The investigations of Wendell Bennett in the lower Virú Valley, initially developed in 1936 and continued in 1946 (Bennett, 1950), named that same style of negative decoration as Gallinazo. This denomination came from the local name of site V-59, considered the "type site" where the ceramic style was widely reported. Furthermore, Gallinazo was a distinctive name that avoided confusion regarding cultural assignments in the Virú Valley (Bennett, 1950: 15-19).
Although other researchers debate the use of each term and lean toward one or the other (Cf. Donnan, 1973), at the El Brujo Archaeological Complex, we recognize both denominations (Virú-Gallinazo) to refer, for the moment, to ceramic assemblages whose production and use occurred in the first centuries of our era. These vessels had their beginnings in a period prior to the emergence of monumental buildings and the Moche style, associating them with extensive settlements of agglutinated enclosures located in the lower and middle parts of the northern valleys.

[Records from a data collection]

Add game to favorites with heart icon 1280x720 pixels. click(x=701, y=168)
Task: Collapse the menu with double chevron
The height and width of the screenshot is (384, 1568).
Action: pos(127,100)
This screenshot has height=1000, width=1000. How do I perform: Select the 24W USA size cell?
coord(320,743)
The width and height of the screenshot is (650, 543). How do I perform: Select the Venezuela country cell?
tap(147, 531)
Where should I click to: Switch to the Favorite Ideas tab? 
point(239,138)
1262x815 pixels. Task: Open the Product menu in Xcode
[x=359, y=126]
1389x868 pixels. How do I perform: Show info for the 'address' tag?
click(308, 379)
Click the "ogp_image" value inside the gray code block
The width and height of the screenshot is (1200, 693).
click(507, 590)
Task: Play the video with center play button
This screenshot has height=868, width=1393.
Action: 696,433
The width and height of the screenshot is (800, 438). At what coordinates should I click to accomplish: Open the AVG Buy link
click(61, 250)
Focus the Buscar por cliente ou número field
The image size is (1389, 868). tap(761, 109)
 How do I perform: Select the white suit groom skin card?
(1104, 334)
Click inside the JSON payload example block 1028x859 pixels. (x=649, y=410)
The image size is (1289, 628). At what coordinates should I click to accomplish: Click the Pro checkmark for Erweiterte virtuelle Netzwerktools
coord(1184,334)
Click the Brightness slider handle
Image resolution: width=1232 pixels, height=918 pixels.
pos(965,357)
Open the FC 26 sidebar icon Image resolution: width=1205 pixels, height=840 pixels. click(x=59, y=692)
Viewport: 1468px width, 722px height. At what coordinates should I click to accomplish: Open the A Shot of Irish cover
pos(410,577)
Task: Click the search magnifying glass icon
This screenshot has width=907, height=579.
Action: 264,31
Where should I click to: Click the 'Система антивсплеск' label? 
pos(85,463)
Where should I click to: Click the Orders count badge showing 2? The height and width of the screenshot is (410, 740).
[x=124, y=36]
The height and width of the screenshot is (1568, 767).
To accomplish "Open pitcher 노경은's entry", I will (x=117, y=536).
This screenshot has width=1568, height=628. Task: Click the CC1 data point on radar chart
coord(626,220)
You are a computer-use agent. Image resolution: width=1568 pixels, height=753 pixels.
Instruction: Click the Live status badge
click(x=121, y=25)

• **Direction 1**
From the text on Virú-Gallinazo ceramics, extract the passage from "The investigations of" up to and including "(Bennett, 1950: 15-19).", word for word.
• **Direction 2**
Extend the text on Virú-Gallinazo ceramics, picking up after its final sentence.

• **Answer 1**
The investigations of Wendell Bennett in the lower Virú Valley, initially developed in 1936 and continued in 1946 (Bennett, 1950), named that same style of negative decoration as Gallinazo. This denomination came from the local name of site V-59, considered the "type site" where the ceramic style was widely reported. Furthermore, Gallinazo was a distinctive name that avoided confusion regarding cultural assignments in the Virú Valley (Bennett, 1950: 15-19).

• **Answer 2**
The Virú Project was executed in 1946. Its results were shared at the Chiclín round table of that year (Ramón, 2005: 11). Based on Bennett's previous work in 1936 (Bennett, 1939), the Virú Project aimed to elaborate a cultural synthesis based on the compilation and analysis of data (organized into ceramic typologies) obtained from surveys and multiple archaeological excavations carried out at specific sites in the valley (Bennett, 1950: 6).
The term "Gallinazo Group" was given to the set of 30 sites with Gallinazo stylistic affiliation, located near the mouth of the Virú River at the Pacific Ocean (Bennett, 1950: 19).

Figure 1. Map of the sites of the Virú Valley Project: numbering indicates each site with Gallinazo occupation, and the rectangle indicates the sites of the “Gallinazo Group” (Bennett, 1950: 15).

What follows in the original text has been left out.